Set down the material word for word, beginning at the line that contains "Task: Jump to the 00:18 timestamp marker" and stopping after the last line of the material. Leave the pictures out of your answer.

Recorded data |

━━━━━━

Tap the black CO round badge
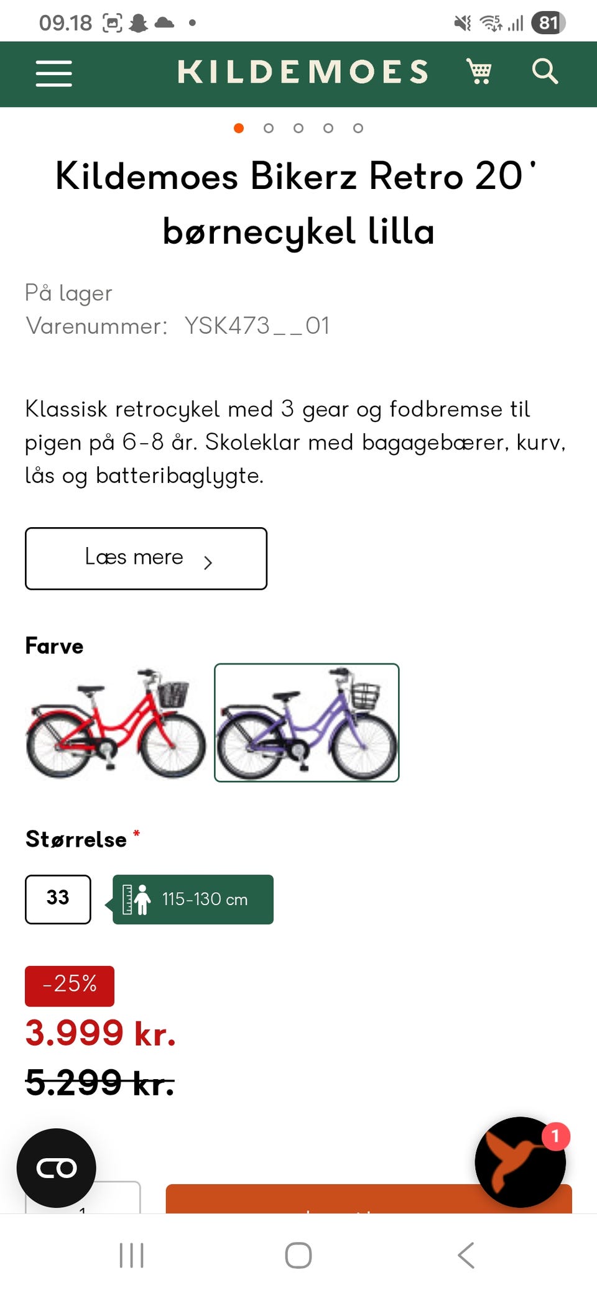The width and height of the screenshot is (597, 1293). [x=57, y=1167]
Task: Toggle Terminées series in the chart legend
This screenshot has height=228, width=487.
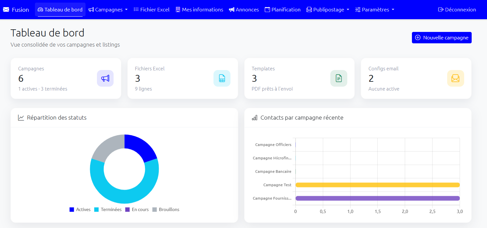Action: (108, 209)
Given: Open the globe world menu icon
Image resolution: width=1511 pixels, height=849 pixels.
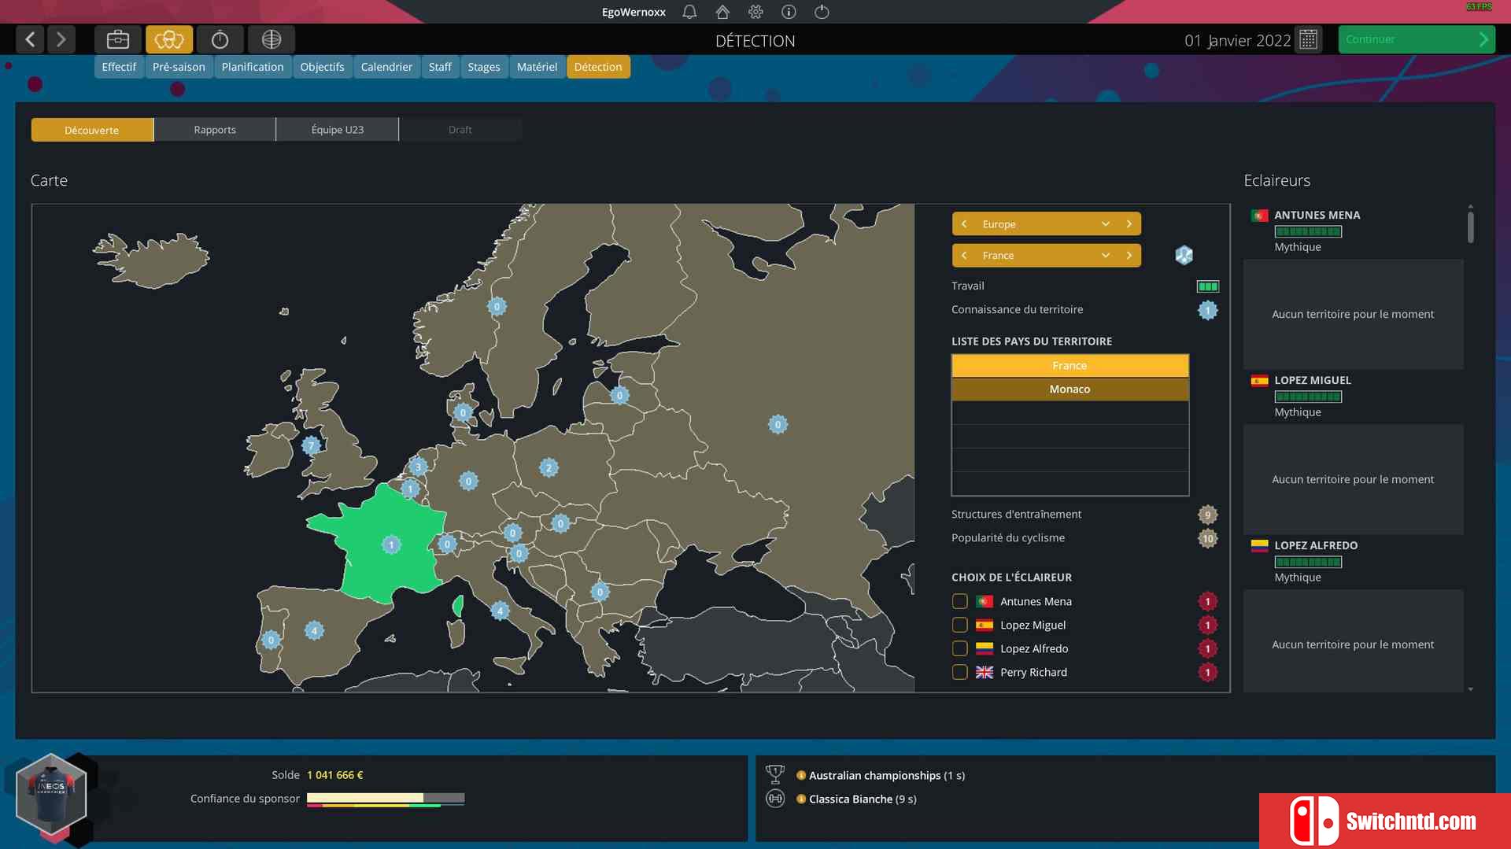Looking at the screenshot, I should coord(272,39).
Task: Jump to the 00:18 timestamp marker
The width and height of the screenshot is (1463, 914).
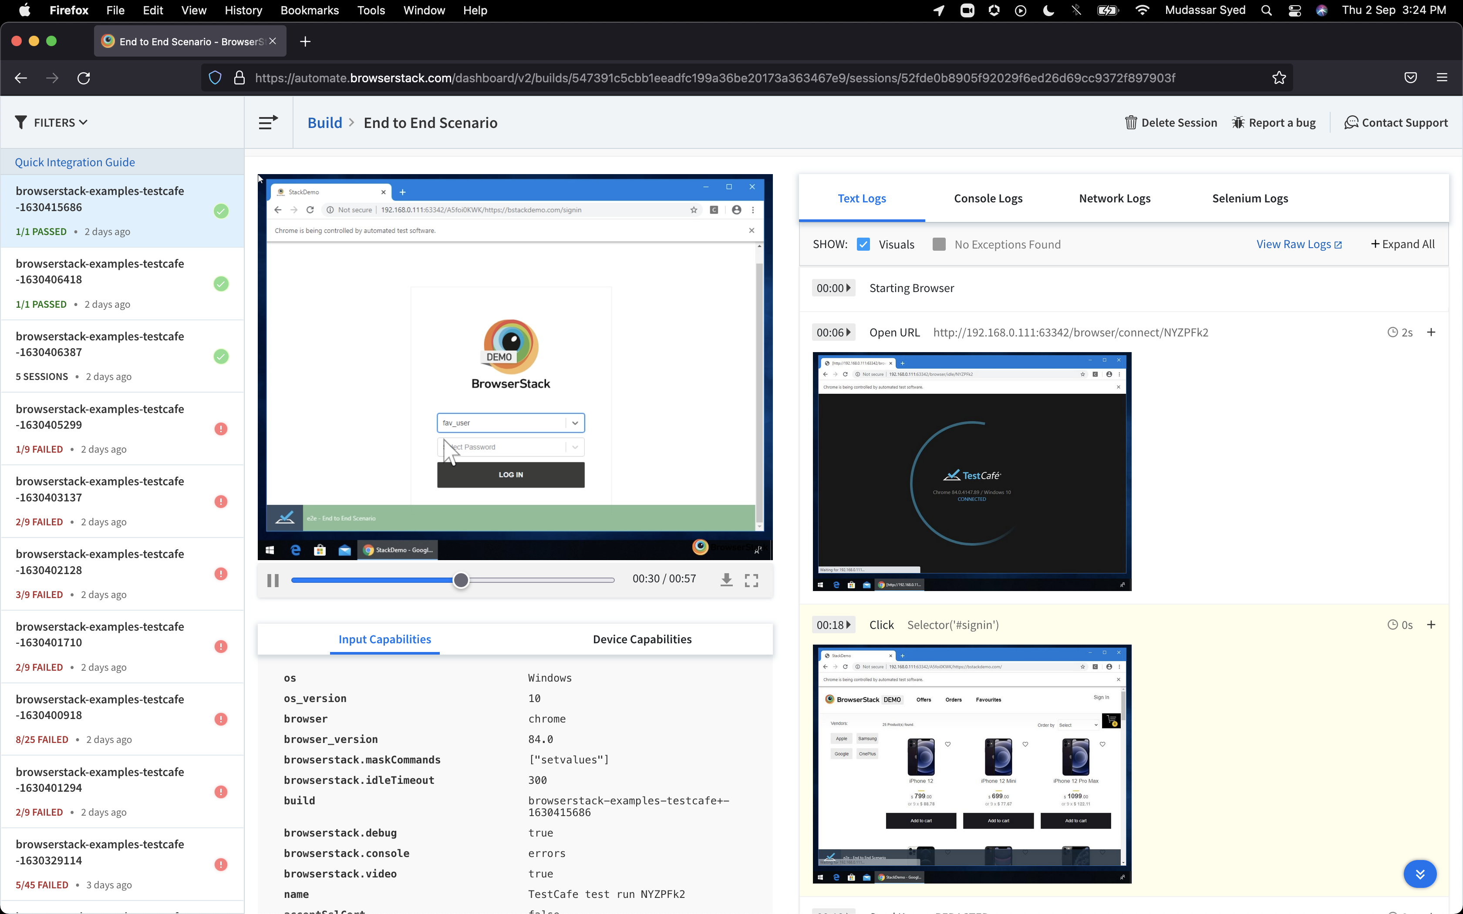Action: click(833, 625)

━━━━━━

The answer |
Task: Jump to the 00:18 timestamp marker
The width and height of the screenshot is (1463, 914).
Action: click(833, 625)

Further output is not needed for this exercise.